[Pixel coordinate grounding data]
________________________________________
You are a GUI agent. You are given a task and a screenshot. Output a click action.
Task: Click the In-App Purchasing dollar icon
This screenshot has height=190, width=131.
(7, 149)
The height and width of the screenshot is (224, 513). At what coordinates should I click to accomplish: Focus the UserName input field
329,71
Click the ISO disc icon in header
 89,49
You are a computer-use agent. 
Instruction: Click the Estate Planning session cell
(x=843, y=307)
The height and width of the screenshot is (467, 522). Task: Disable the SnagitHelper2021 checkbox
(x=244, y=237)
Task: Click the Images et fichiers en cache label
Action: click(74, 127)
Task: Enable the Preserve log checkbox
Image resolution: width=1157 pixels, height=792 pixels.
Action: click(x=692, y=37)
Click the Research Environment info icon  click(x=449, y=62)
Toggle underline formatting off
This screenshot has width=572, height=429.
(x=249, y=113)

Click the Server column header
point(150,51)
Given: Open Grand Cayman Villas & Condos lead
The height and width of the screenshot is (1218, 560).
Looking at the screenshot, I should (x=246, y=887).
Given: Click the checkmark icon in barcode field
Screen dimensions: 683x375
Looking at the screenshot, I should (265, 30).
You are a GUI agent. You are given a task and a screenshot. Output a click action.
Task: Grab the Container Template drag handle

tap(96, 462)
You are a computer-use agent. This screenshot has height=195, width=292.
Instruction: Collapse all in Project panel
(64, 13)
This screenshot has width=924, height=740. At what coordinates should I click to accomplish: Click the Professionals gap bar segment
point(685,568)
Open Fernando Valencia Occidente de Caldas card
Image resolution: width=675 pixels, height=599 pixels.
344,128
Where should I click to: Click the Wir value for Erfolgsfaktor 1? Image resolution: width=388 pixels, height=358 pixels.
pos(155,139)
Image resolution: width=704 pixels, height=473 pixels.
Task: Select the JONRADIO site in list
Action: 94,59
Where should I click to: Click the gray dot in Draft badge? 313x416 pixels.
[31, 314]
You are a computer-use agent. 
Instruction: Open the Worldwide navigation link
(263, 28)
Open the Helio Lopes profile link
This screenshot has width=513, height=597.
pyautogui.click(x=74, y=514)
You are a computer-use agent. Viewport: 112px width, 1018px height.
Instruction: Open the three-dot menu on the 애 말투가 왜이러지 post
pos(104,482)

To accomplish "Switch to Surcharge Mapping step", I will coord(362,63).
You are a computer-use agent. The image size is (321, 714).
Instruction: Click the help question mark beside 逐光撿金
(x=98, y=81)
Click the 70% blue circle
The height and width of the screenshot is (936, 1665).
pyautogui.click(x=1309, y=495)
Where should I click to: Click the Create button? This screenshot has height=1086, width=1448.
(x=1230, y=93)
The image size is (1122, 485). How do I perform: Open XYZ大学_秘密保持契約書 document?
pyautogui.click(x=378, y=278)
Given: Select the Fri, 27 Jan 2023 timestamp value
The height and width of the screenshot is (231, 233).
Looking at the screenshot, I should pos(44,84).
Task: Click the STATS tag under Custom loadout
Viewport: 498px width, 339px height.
________________________________________
§ Task to complete:
Copy each entry exactly. Omit none.

§ Expected answer:
You are a GUI agent. You are given a task and a screenshot. Output a click action.
Task: Click the In-App Purchasing dollar icon
This screenshot has height=190, width=131.
(7, 149)
The height and width of the screenshot is (224, 513). At what coordinates should I click to accomplish: Focus the UserName input field
329,71
Click the ISO disc icon in header
 89,49
You are a computer-use agent. 
Instruction: Click the Estate Planning session cell
(x=843, y=307)
The height and width of the screenshot is (467, 522). Task: Disable the SnagitHelper2021 checkbox
(x=244, y=237)
Task: Click the Images et fichiers en cache label
Action: click(74, 127)
Task: Enable the Preserve log checkbox
Image resolution: width=1157 pixels, height=792 pixels.
Action: click(x=692, y=37)
Click the Research Environment info icon  click(x=449, y=62)
Toggle underline formatting off
This screenshot has width=572, height=429.
(x=249, y=113)

Click the Server column header
point(150,51)
Given: Open Grand Cayman Villas & Condos lead
The height and width of the screenshot is (1218, 560).
Looking at the screenshot, I should (x=246, y=887).
Given: Click the checkmark icon in barcode field
Screen dimensions: 683x375
Looking at the screenshot, I should (265, 30).
You are a GUI agent. You are given a task and a screenshot. Output a click action.
Task: Grab the Container Template drag handle

tap(96, 462)
You are a computer-use agent. This screenshot has height=195, width=292.
Instruction: Collapse all in Project panel
(64, 13)
This screenshot has width=924, height=740. At what coordinates should I click to accomplish: Click the Professionals gap bar segment
point(685,568)
Open Fernando Valencia Occidente de Caldas card
Image resolution: width=675 pixels, height=599 pixels.
344,128
Where should I click to: Click the Wir value for Erfolgsfaktor 1? Image resolution: width=388 pixels, height=358 pixels.
pos(155,139)
Image resolution: width=704 pixels, height=473 pixels.
Task: Select the JONRADIO site in list
Action: 94,59
Where should I click to: Click the gray dot in Draft badge? 313x416 pixels.
[31, 314]
You are a computer-use agent. 
Instruction: Open the Worldwide navigation link
(263, 28)
Open the Helio Lopes profile link
This screenshot has width=513, height=597.
pyautogui.click(x=74, y=514)
You are a computer-use agent. Viewport: 112px width, 1018px height.
Instruction: Open the three-dot menu on the 애 말투가 왜이러지 post
pos(104,482)

To accomplish "Switch to Surcharge Mapping step", I will coord(362,63).
You are a computer-use agent. The image size is (321, 714).
Instruction: Click the help question mark beside 逐光撿金
(x=98, y=81)
Click the 70% blue circle
The height and width of the screenshot is (936, 1665).
pyautogui.click(x=1309, y=495)
Where should I click to: Click the Create button? This screenshot has height=1086, width=1448.
(x=1230, y=93)
The image size is (1122, 485). How do I perform: Open XYZ大学_秘密保持契約書 document?
pyautogui.click(x=378, y=278)
Given: Select the Fri, 27 Jan 2023 timestamp value
The height and width of the screenshot is (231, 233).
Looking at the screenshot, I should pos(44,84).
Task: Click the STATS tag under Custom loadout
Viewport: 498px width, 339px height.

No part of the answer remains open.